Pomegranate fruit, opened.
A persimmon fruit.
Strawberries in a bowl

Pomegranates contain a diverse array of tannins, particularly hydrolysable tannins. The most abundant of pomegranate tannins are called punicalagins. Punicalagins have a molecular weight of 1038 and are the largest molecule found intact in rat plasma after oral ingestion[15] and were found to show no toxic effects in rats who were given a 6% diet of punicalagins for 37 days.[16] Punicalagins are also found to be the major component responsible for pomegranate juice's antioxidant and health benefits.[17]

Several dietary supplements and nutritional ingredients are available that contain extracts of whole pomegranate and/or are standardized to punicalagins, the marker compound of pomegranate. Extracts of pomegranate are also Generally Recognized as Safe (GRAS) by the United States Food and Drug Administration. It has been recommended to look for pomegranate ingredients that mimic the polyphenol ratio of the fruit, as potent synergistic effects have been observed in 'natural spectrum' extracts, especially pomegranate concentrate normalized to punicalagins.[18]

Persimmons

Some persimmons are highly astringent and therefore inedible when they are not extremely ripe (specifically the Korean, American, and Hachiya or Japanese). This is due to the high level of tannins, and if eaten by humans (and many other animals), the mouth will become completely dry, yet the saliva glands will continue to secrete saliva which cannot affect the tannin-laced food.[clarification needed] Areca Catechu also contains tannin which contributes to its antibacterial properties.

Berries

Most berries, such as cranberries,[19] strawberries and blueberries,[20] contain both hydrolyzable and condensed tannins.

Nuts

Nuts that can be consumed raw such as Hazelnuts, Walnuts and Pecans, contain high amounts of tannins. Almonds feature a lower content. Tannin concentration in the crude extract of these nuts did not directly translate to the same relationships for the condensed fraction [21] Peanuts without shells have a very low tannin content.
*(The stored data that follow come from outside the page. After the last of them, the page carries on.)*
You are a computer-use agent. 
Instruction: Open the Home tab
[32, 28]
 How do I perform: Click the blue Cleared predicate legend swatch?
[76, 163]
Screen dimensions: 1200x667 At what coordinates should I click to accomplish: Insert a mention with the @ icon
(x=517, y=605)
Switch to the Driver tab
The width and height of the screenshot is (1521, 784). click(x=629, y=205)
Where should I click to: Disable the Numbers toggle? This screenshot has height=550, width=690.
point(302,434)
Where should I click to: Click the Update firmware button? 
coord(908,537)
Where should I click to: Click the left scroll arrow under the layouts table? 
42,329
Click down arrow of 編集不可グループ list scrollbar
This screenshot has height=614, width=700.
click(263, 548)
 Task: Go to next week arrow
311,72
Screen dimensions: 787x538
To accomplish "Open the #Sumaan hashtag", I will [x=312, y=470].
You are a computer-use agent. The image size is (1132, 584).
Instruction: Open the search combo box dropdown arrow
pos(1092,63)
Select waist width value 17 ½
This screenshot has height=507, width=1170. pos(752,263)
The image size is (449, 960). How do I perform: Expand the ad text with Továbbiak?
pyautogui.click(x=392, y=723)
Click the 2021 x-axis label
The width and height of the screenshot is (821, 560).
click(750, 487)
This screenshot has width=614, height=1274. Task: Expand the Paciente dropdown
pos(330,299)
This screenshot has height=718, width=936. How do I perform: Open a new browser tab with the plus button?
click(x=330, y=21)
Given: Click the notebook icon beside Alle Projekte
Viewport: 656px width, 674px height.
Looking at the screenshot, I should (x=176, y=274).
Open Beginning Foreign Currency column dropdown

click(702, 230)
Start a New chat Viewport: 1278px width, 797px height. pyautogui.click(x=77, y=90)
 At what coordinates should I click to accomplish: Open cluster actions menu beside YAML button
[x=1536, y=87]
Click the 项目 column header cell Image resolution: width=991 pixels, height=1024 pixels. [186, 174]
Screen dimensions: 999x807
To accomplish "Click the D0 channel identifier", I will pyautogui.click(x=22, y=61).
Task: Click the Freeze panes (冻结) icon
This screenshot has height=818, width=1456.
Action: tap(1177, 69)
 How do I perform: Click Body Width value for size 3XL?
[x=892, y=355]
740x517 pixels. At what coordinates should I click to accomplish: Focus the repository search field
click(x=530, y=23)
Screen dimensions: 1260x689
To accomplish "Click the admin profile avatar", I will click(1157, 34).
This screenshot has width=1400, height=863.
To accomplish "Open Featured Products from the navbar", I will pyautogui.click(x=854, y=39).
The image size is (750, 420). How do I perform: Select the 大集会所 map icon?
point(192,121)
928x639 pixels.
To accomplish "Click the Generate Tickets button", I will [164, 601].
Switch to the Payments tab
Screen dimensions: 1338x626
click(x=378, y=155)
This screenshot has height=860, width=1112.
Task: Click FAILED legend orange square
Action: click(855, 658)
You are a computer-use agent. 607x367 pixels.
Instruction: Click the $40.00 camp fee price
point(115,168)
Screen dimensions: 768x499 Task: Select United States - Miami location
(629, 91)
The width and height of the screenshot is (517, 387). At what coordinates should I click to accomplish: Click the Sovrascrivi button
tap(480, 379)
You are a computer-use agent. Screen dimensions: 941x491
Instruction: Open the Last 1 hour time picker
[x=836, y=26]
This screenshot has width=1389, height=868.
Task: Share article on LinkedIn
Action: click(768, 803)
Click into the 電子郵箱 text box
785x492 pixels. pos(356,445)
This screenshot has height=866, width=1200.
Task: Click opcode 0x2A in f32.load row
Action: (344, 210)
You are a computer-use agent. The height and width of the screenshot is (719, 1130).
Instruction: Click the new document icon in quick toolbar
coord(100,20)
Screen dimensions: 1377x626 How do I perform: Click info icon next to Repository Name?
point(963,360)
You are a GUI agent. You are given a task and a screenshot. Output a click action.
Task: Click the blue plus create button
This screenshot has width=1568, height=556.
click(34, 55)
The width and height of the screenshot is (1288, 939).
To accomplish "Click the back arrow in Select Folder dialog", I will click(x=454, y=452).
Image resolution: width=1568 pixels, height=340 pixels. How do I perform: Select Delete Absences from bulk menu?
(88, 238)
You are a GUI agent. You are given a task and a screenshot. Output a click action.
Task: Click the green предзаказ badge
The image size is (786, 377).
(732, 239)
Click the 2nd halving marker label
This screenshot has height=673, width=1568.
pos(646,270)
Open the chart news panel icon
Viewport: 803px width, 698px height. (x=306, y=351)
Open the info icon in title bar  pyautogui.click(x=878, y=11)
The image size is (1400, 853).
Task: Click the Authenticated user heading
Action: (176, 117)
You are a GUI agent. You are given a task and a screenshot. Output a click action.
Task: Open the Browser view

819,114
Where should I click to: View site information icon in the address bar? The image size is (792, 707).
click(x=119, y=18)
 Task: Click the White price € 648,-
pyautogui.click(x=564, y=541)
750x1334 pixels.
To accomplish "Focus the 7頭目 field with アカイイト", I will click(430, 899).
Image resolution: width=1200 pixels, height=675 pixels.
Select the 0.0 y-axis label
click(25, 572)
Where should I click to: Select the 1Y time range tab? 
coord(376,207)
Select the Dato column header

Acorns contain such high concentrations of tannins that they need to be processed before they can be consumed safely.

Smoked foods

Tannins from the wood of mesquite, cherry, oak and other woods used in smoking are present on the surface of smoked fish and meat (although smoke from cherry wood can be toxic to humans.)

Beer

In addition to the alpha acids extracted from hops to provide bitterness in beer, tannins are also present as well. In most cases, the presence of tannins is considered a flaw. However, in some styles the presence of this astringency is acceptable or even desired, as, for example, in a Flanders red ale.

Citrus, fruit juices

Although citrus fruits do not themselves contain tannins, orange-colored juices often contain food dyes with tannins. Apple juice, grape juices and berry juices are all high in tannins. Sometimes tannins are even added to juices and ciders to create a more astringent feel to the taste.

Herbs/spices

Cloves, tarragon, cumin, thyme, vanilla, and cinnamon all contain tannins.[22]

Legumes

Most legumes contain tannins. Red-colored beans contain the most tannins, and white-colored beans have the least. Chickpeas (also known as garbanzo beans) have a smaller amount of tannins.[23]

Chocolate

Chocolate liquor contains about 6% tannins.[24]

Nutrition

Tannins have traditionally been considered antinutritional but it is now known that their beneficial or antinutritional properties depend upon their chemical structure and dosage. The new technologies used to analyze molecular and chemical structures have shown that a division into condensed and hydrolyzable tannins is far too simplistic.[25] Recent studies have demonstrated that products containing chestnut tannins included at low dosages (0.15-0.2 %) in the diet can be beneficial.[26] Studies on chestnut tannins have shown have positive effects on silage quality in the round bale silages, in particular reducing ammonia and NPN (non protein nitrogen) in the lowest wilting level.[27] Improved fermentability of soya meal nitrogen in the rumen has also been reported by Mathieu F and Jouany JP (1993).[28] Studies by Gonzalez S. et al. (2002)[29] on in vitro ammonia release and dry matter degradation of soybean meal comparing three different types of tannins (quebracho, acacia and chestnut) demonstrated that chestnut tannins are more efficient in protecting soybean meal from in vitro degradation by rumen bacteria.

Toxicity

If ingested in excessive quantities, tannins inhibit the absorption of minerals such as iron which may, if prolonged, lead to anemia.[30] This is because tannins are metal ion chelators, and tannin-chelated metal ions are not bioavailable. This may not be bad for someone with an infection, as iron is mopped up by the immune system to keep microorganisms from properly multiplying. [citation needed] Tannins have been shown to precipitate proteins,[2] which inhibits in some ruminant animals the absorption of nutrients from high-tannin grains such as sorghum. Tannins only reduce the bioavailability of plant sources of iron, also known as non-heme. Animal sources, or heme iron absorption will not be affected by tannins. Tannic acid does not affect absorption of other trace minerals such as zinc, copper, and manganese in rats.[31]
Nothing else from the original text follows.